Marital Status Influences Women’s Retirement Confidence
Recent insights from the Employee Benefit Research Institute (EBRI) emphasize the importance of tailoring retirement advice to women’s marital situations. This research, analyzing over 1,500 workers and 1,100 retirees, highlighted that single women generally have lower retirement confidence and financial standing than their married counterparts. For instance, 56% of never-married women and 58% of divorced women possess assets under $25,000, while only 27% of married women report the same.
Furthermore, single retirees often find their expenses surpassing their expectations and tend to retire earlier than they had intended. Some pivotal takeaways from the report include:
- For unmarried women, retirement savings is often a low priority.
- Almost half (45%) of never-married women are unsure about seeking financial advice.
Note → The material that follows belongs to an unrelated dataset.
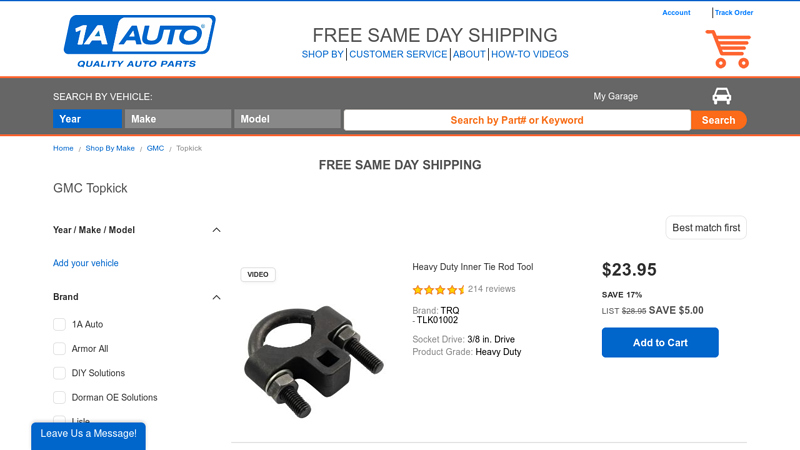Toggle the Armor All brand filter

(60, 349)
- Married women retirees often have a more fulfilling retirement experience compared to divorced or widowed women.
- Early retirement rates stand at 42% for married women, but they rise to 51% for divorced or widowed counterparts.
The History of the Wage Gap
Despite significant strides in educational pursuits, women continue to face economic disparities in the workplace. In recent years, women have surpassed men in earning college and advanced degrees, setting the stage for a potential shift in earning dynamics. However, as of 2023, the wage disparity remains glaring.
Women who work full-time throughout the year earn, on average, only 83.7% of their male counterparts’ earnings. The retirement preparedness gap is heightened by periods where women may leave the workforce, either for caregiving responsibilities or other reasons, leading to fewer years of contributions to retirement accounts.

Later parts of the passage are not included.